Italy's players followed Cesare Prandelli into the jungle and emerged, like Rambo, with First Blood. The Azzurri coach spoke before this game about the strength that can be drawn from an opening win and this already confident team will go into Friday afternoon's game against a tricky looking Costa Rica side in high spirits.
It must be said that victory against England wasn't taken for granted. Many had Italy down as favourites after their last encounter in the Euro 2012 quarterfinal two years ago, which was one of the most one-sided 0-0s in history. But the Azzurri anticipated a closer contest this time around and, though they went into it "without fear" -- as La Gazzetta dello Sport's front page proclaimed on Saturday -- they were wary of an opponent out for revenge and refreshed by new faces such as Raheem Sterling -- a player of pace and movement who threatened to ask serious questions of a defence lacking in mobility.
Italy's preparations, informed greatly by last summer's experience of the Confederations Cup, had been meticulous. But as this game neared, Prandelli's best-laid plans were severely disrupted. After losing Riccardo Montolivo to a broken leg in the opening warmup game against Ireland and then deciding not to select Giuseppe Rossi on the basis that he didn't want to risk another relapse of the striker's knee injury, Prandelli sustained more casualties.
First, starting left-back Mattia de Sciglio strained a muscle and then, on the eve of this match, goalkeeper Gianluigi Buffon sprained an ankle. The psychological impact of losing their captain and leader had the potential to spread doubt and uncertainty within an Italy defence that, in contrast to other tournaments, came into this one as a perceived weakness rather than a strength.
Salvatore Sirigu stood in between the posts. With all the resources Paris Saint-Germain have, the winners of back-to-back Ligue 1 titles don't have to play him in goal. They could go out and spend the kind of money -- some 50 million euros -- Juventus did to buy Buffon from Parma in 2001. That they haven't is a measure of the regard in which he is held by the French champions. Still, England immediately set about shooting from distance and putting crosses into the box to exploit any nerves he might have been feeling.
In light of the new weapons available to Roy Hodgson and the misfortune striking their own camp, the consensus was that a point would not be frowned upon by the Azzurri. And yet Italy took the lead from a well-worked corner. Andrea Pirlo ran over it, leaving the ball for his Juventus teammate Claudio Marchisio to set and shoot beyond Joe Hart from outside the area.

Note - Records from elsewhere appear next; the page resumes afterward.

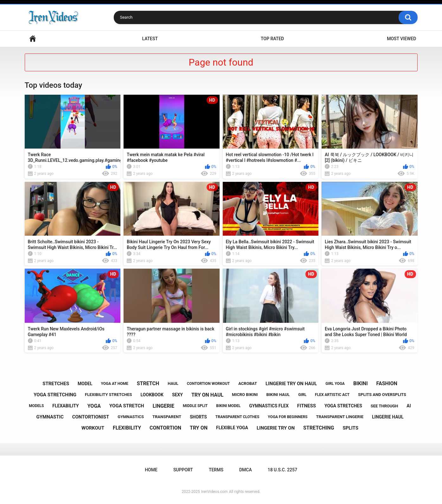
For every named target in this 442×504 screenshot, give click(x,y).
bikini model (228, 406)
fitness (306, 406)
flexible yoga (232, 428)
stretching (319, 428)
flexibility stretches (108, 394)
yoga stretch (127, 406)
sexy (177, 395)
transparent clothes (237, 417)
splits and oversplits (382, 394)
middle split (195, 406)
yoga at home (115, 384)
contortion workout (208, 384)
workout (93, 428)
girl (302, 395)
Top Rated (272, 39)
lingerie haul (388, 417)
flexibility (127, 428)
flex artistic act (332, 395)
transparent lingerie (340, 417)
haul (173, 383)
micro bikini (245, 394)
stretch (148, 383)
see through (384, 406)
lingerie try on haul (291, 384)
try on (199, 428)
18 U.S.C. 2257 (282, 470)
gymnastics (131, 417)
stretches (56, 384)
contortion (165, 428)
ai (409, 406)
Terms (216, 470)
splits (350, 428)
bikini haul (278, 394)
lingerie (163, 406)
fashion (387, 383)
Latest (150, 39)
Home (33, 39)
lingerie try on (276, 428)
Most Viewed (401, 39)
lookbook (152, 395)
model (85, 384)
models (36, 406)
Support (183, 470)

The disappointment was that Italy conceded an equaliser almost immediately after going ahead. Sterling turned and released Wayne Rooney whose cross was finished by Daniel Sturridge. It was symbolic of the danger England posed: a counterattack executed at speed. That was always in the back of Italy's mind.
However, they were the ones that came closest to a second before half-time. Mario Balotelli almost caught Hart out with a sublime lob that Phil Jagielka headed off the line, and Antonio Candreva hit the post. A combination between that pair after the interval put Italy back in front.
Candreva swung in a cross and Balotelli leapt at the far post to nod past Hart. It was no coincidence Italy's winner came from the right. Ineffective in this area in the warmup game against Luxembourg, Candreva kept pulling England left-back Leighton Baines inside, creating a motorway of space for right-back Matteo Darmian. Had his crosses been more precise, the Azzurri might have made England pay more.
As expected Italy held possession for long spells with Daniele De Rossi and the doppio-play or double playmaker system based around Andrea Pirlo and Marco Verratti in the middle. They weren't able to completely control the play nor make it tell as much as they perhaps would have liked. Much of the play was sterile, though it did appear to sap the energy from England as the game went on. It's evident that the tactic remains a work in process but there is promise. Isolated in the early stages, Balotelli later did get the support Prandelli demanded of Marchisio and Candreva.
The thinking behind their deployment is that, as midfielders who have the engine to run from deep, get into the box, and score, they are difficult for defenders to pick up. They don't give any reference points. Considering Marchisio scored and Candreva assisted Balotelli, one imagines Prandelli will be encouraged.
The manager's outstanding record in competitive matches goes on. In four years under his management, Italy have lost only twice in 90 minutes: the first was in the Euro 2012 final against Spain, the second to Brazil in the group stages of the Confederations Cup last summer.
For all the euphoria that a result like tonight's will bring, Italy are never ones to get carried away. Costa Rica confirmed Prandelli's suspicions that they could well be a trap game by winning their curtain raiser while Uruguay now need to win their remaining two matches to be sure of qualification for the knockout stages. The Azzurri, though, have once again reminded everyone why they deserve respect.
As Prandelli has often said, his team aren't among the best but they are capable of beating the best. No one will relish playing them.